WORK TO BE COMPLETED —
Reproduce word for word the entries between the line containing "The height and" and the line containing "coord(273,139)", both included, and omit the pictures.

--- start DATASET RECORDS ---

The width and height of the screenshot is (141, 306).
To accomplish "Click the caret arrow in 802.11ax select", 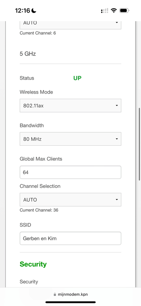I will tap(117, 106).
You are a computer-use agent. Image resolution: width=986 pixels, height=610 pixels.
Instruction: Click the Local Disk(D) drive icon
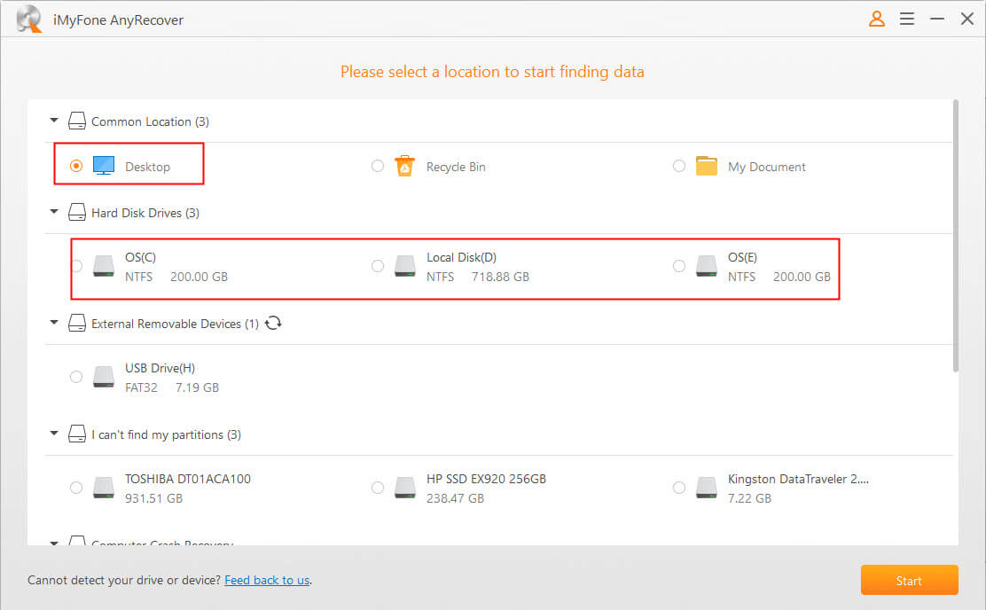click(x=405, y=266)
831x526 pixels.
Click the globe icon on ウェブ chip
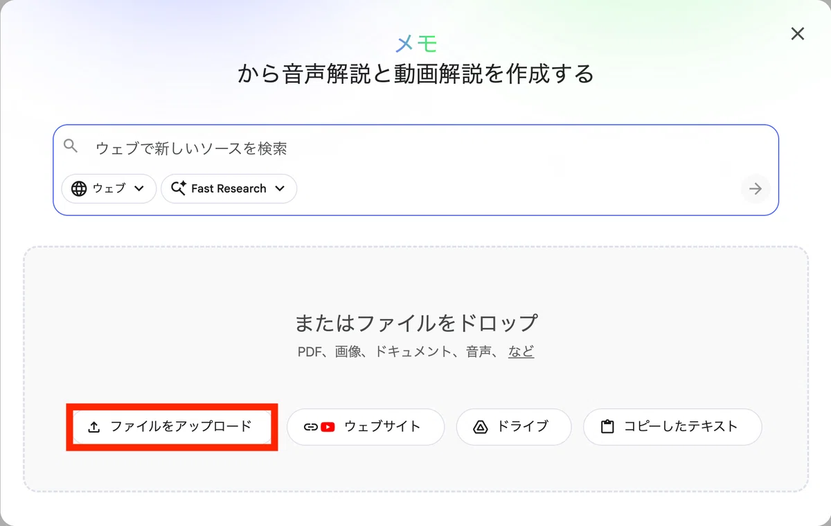point(80,189)
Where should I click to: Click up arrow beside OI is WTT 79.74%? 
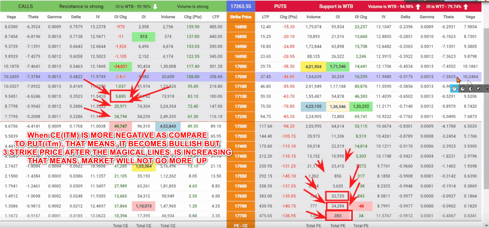pos(466,7)
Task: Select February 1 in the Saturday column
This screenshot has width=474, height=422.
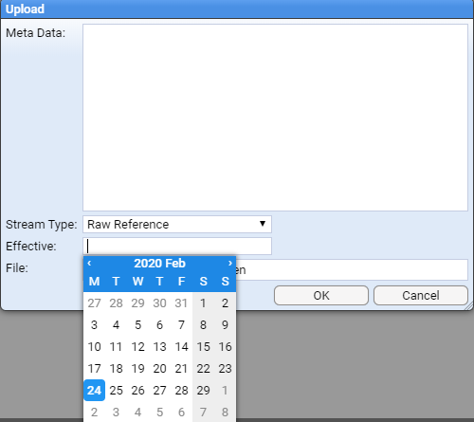Action: pos(203,303)
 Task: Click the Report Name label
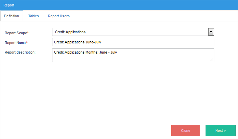point(16,43)
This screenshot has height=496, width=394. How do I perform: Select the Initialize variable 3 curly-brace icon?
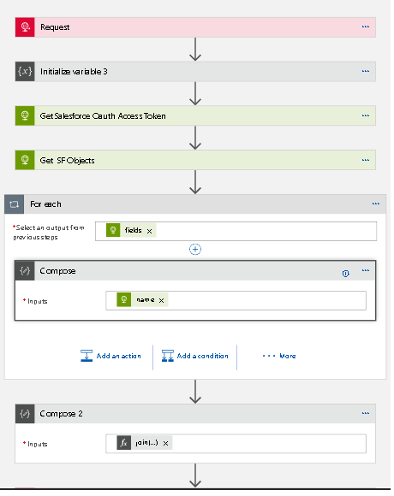point(25,72)
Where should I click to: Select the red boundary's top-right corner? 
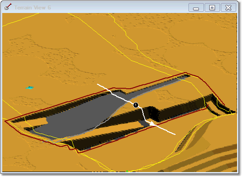186,73
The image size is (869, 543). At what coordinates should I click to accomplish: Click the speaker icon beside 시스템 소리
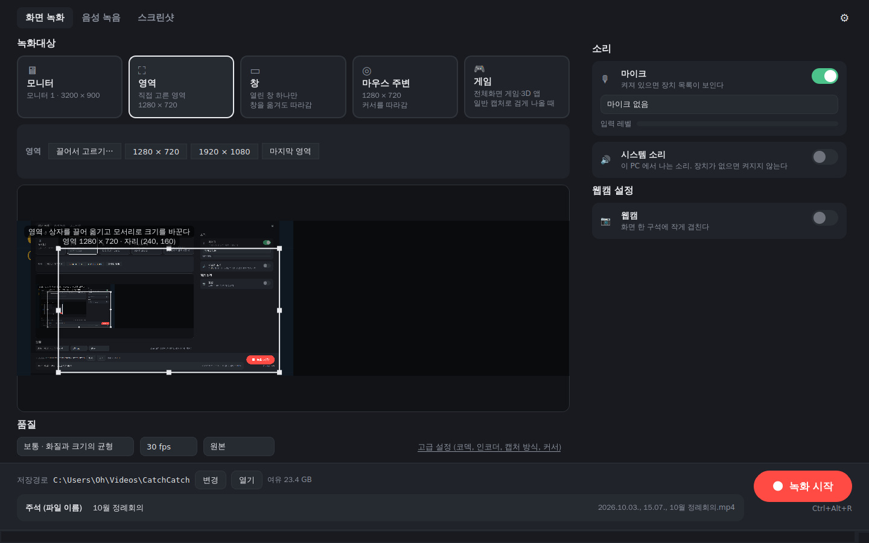pos(605,160)
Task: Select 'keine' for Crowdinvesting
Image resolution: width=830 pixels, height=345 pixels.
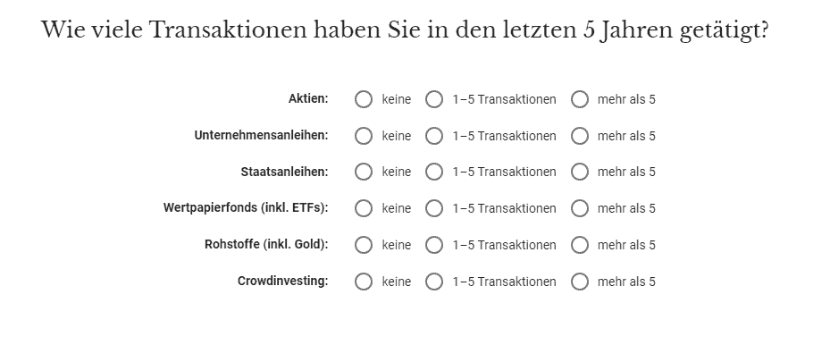Action: click(x=364, y=282)
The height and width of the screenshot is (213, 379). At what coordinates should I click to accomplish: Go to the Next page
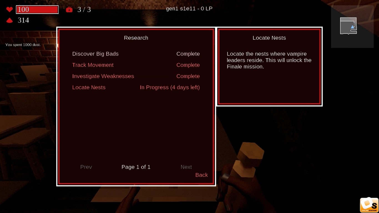186,167
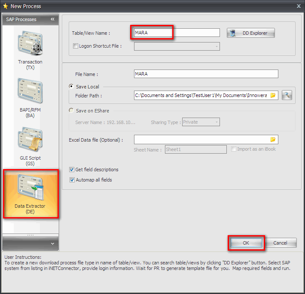Browse folder icon for Excel Data file
The width and height of the screenshot is (305, 294).
coord(273,139)
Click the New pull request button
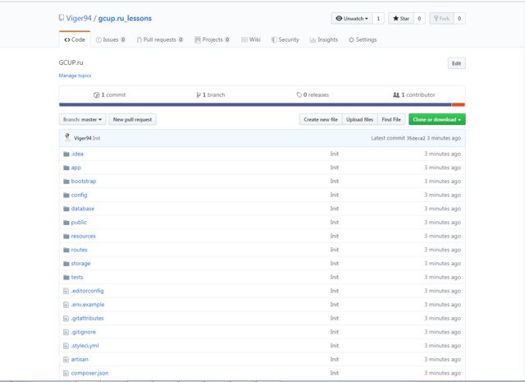This screenshot has height=382, width=525. 133,119
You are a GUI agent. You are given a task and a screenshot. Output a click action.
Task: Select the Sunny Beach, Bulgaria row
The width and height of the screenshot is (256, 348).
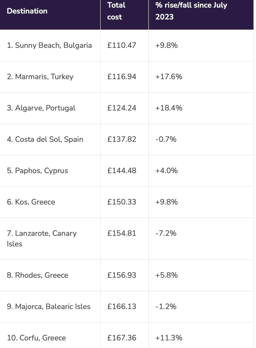pos(127,46)
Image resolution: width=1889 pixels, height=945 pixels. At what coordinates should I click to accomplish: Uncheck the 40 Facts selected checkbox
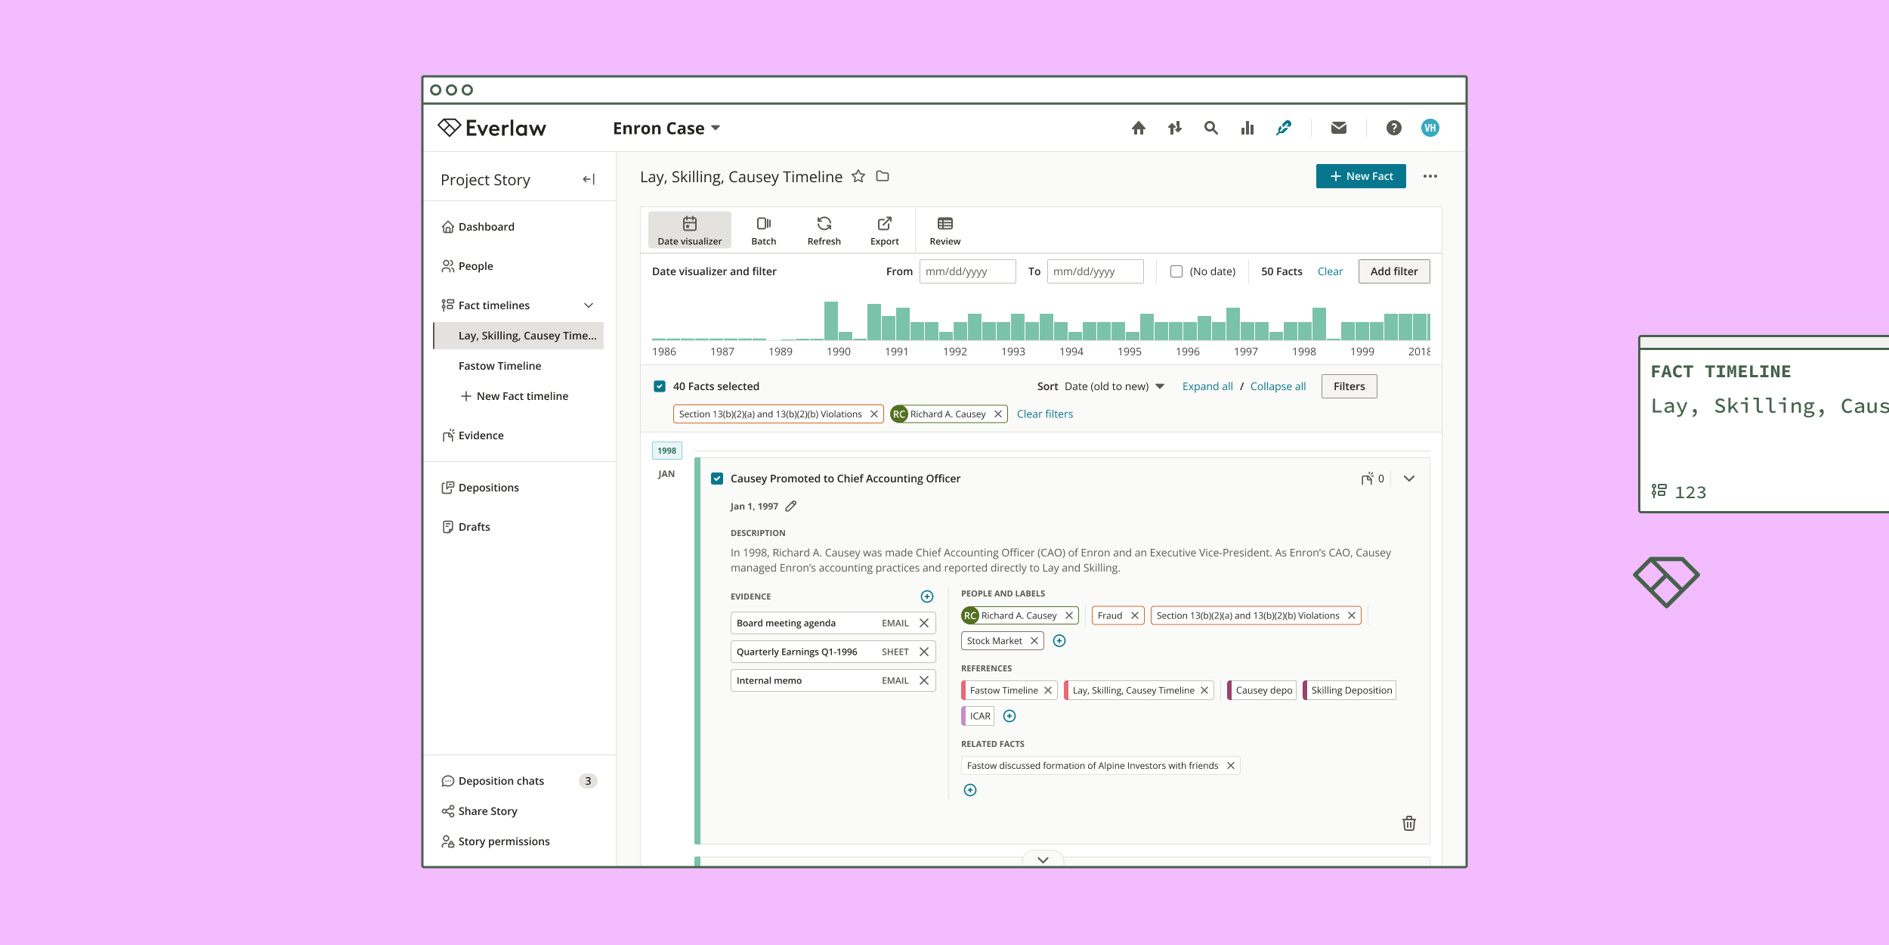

--- end DATASET RECORDS ---

SOLVED EXERCISE —
The height and width of the screenshot is (213, 379). At what coordinates should I click to accomplish: Go to the Next page
186,167
Browse folder icon for Excel Data file
The width and height of the screenshot is (305, 294).
coord(273,139)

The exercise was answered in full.